Output only these lines, set down exactly: the one containing "This screenshot has width=662, height=464." and each line after it through the end of the records.

---*---

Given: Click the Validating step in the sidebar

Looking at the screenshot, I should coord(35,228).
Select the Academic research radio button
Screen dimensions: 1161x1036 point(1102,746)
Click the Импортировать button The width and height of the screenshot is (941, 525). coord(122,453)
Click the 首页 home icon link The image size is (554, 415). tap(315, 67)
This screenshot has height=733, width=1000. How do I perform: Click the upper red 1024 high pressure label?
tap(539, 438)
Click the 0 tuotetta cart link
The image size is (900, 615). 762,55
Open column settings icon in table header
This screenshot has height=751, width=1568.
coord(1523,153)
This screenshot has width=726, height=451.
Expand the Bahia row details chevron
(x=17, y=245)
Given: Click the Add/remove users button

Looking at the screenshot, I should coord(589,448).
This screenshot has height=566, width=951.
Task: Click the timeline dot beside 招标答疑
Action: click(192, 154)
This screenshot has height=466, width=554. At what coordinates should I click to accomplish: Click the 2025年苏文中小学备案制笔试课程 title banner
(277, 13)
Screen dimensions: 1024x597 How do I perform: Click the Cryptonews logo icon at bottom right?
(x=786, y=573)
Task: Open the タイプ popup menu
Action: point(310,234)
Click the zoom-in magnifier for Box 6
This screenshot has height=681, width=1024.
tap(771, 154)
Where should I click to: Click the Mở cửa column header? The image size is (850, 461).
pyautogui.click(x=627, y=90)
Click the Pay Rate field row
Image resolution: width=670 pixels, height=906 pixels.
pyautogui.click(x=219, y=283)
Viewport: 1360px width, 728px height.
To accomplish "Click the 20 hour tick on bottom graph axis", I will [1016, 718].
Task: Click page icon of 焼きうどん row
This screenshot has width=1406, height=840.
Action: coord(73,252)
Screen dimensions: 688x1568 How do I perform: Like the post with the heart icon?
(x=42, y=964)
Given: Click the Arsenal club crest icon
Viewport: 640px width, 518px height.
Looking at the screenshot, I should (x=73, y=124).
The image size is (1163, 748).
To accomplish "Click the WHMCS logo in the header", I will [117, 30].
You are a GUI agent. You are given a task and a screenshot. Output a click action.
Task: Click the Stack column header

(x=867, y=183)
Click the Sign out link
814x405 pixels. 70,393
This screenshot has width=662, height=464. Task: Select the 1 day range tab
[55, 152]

---*---

» Written reply
This screenshot has width=662, height=464. Task: Select the 1 day range tab
[55, 152]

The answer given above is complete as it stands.